Neben den Fahrzeugen stand vor allem ein Thema im Fokus: der Vertrieb. Xpeng will hier Fehler vermeiden, die bei manchen anderen chinesischen Newcomern für niedrige Verkaufszahlen sorgen. Deswegen bietet der Hersteller seine Fahrzeuge über Autohäuser an. Zum Verkaufsstart im Mai will Xpeng bereits an 24 Standorten vertreten sein. Damit setzt der Hersteller auf ein Vertriebsmodell, das bereits einem anderen chinesischen Hersteller Erfolg gebracht hat: MG Motor.
Guter Service und die Verfügbarkeit von Ersatzteilen gehören zu den wichtigsten Entscheidungskriterien von Autokäufern, die sich für eine chinesische E-Auto-Marke interessieren. Mögliche Bedenken will der Geschäftsführer für Deutschland, Markus Schrick, durch den Händlervertrieb ausräumen. Als Managing Director hat er zuvor bereits das Wachstum von Hyundai in Deutschland vorangetrieben und plant auch für Xpeng einen bodenständigen Kurs.

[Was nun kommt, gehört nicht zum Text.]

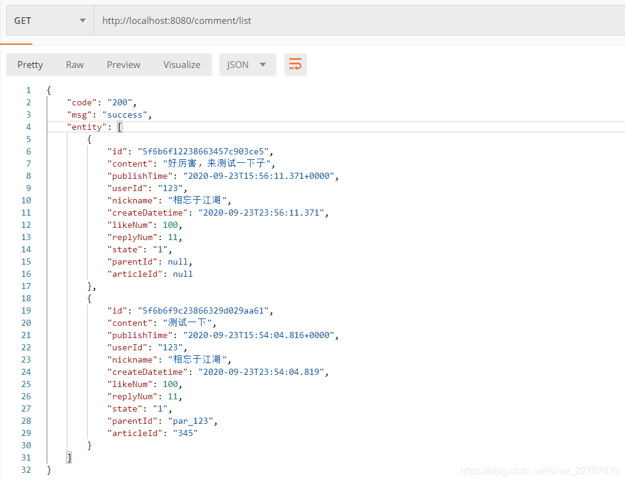Open the JSON response format dropdown
The image size is (625, 482).
pyautogui.click(x=248, y=64)

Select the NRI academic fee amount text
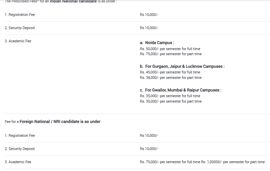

Damit der Plan aufgeht, muss die Marke allerdings möglichst schnell viele Partner an Bord bekommen. Eine große Herausforderung: Die Händler sollen eine Fahrzeugmarke in ihren Showroom stellen, von der sie in vielen Fällen noch nie etwas gehört haben und deren langfristige Erfolgsaussichten sie kaum einschätzen können. Hinzu kommen die drohenden EU-Strafzölle. Auch hier sind die Folgen für chinesische E-Auto-Hersteller – und damit auch deren Verkäufer – nicht absehbar.
Xpeng versucht, den Händlern den Einstieg so schmackhaft wie möglich zu machen. Während Automarken den Autohäusern meist sehr detailliert vorschreiben, wie die Fläche auszusehen hat, auf der ihre Fahrzeuge ausgestellt werden, hält Xpeng die Anforderungen gering und gibt sich bereits mit wenigen Logos und Werbepylonen zufrieden. Deutschlandchef Markus Schrick hofft, dass auch der Deal zwischen Xpeng und VW in China bei den Händlern Vertrauen schaffen könnte: Volkswagen hat letztes Jahr knapp fünf Prozent an Xpeng erworben und investiert dafür 700 Millionen US-Dollar. Im Gegenzug soll Xpeng bis 2026 zwei VW-Modelle für den chinesischen Markt entwickeln.
Noch ist Xpeng ein Start-up und defizitär. 2023 verkaufte das Unternehmen 140.000 Autos. Die Fabriken in China können allerdings jetzt schon jährlich bis zu 600.000 Fahrzeuge bauen. Wie viele davon in Deutschland landen werden? Markus Schrick will sich nicht auf absolute Zahlen festlegen, das Ziel sind drei Prozent in jedem Segment, in dem die Marke antritt.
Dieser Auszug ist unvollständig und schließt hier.